DATA SHOWN:
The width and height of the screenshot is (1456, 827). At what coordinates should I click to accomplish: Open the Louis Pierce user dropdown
==
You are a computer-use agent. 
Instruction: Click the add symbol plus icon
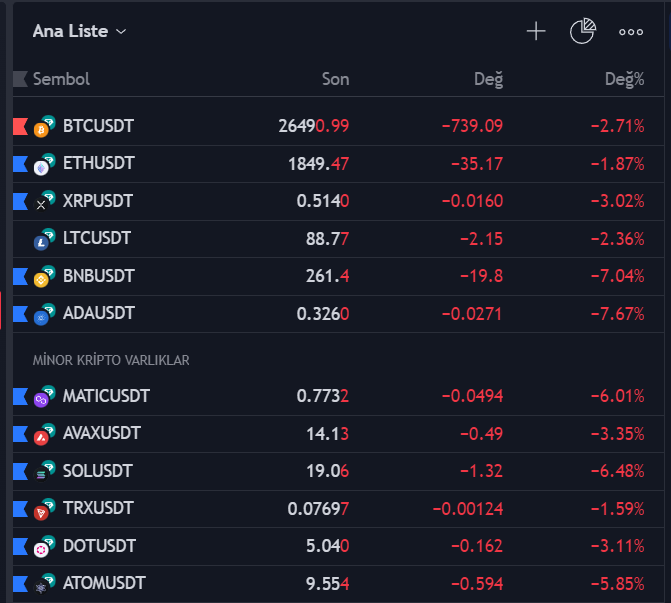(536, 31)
==
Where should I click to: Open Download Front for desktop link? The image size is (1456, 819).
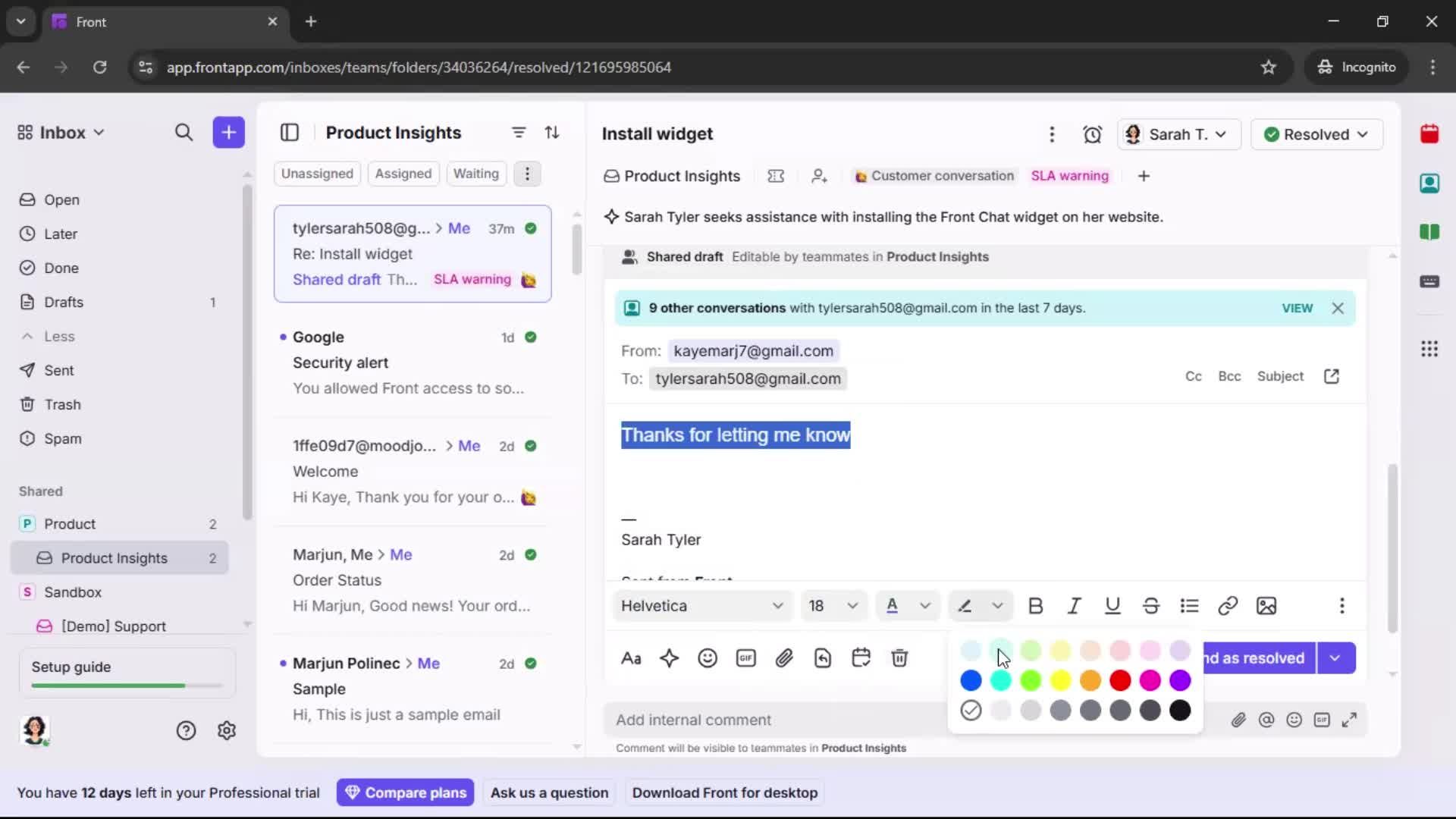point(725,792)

STATED GOAL:
Repeat the part of the listing that opens with the line containing "Where should I" and closes with the line containing "point(725,792)", leaving the pictures out of your answer.

ANSWER TO THIS TASK:
Where should I click to: Open Download Front for desktop link? The image size is (1456, 819).
point(725,792)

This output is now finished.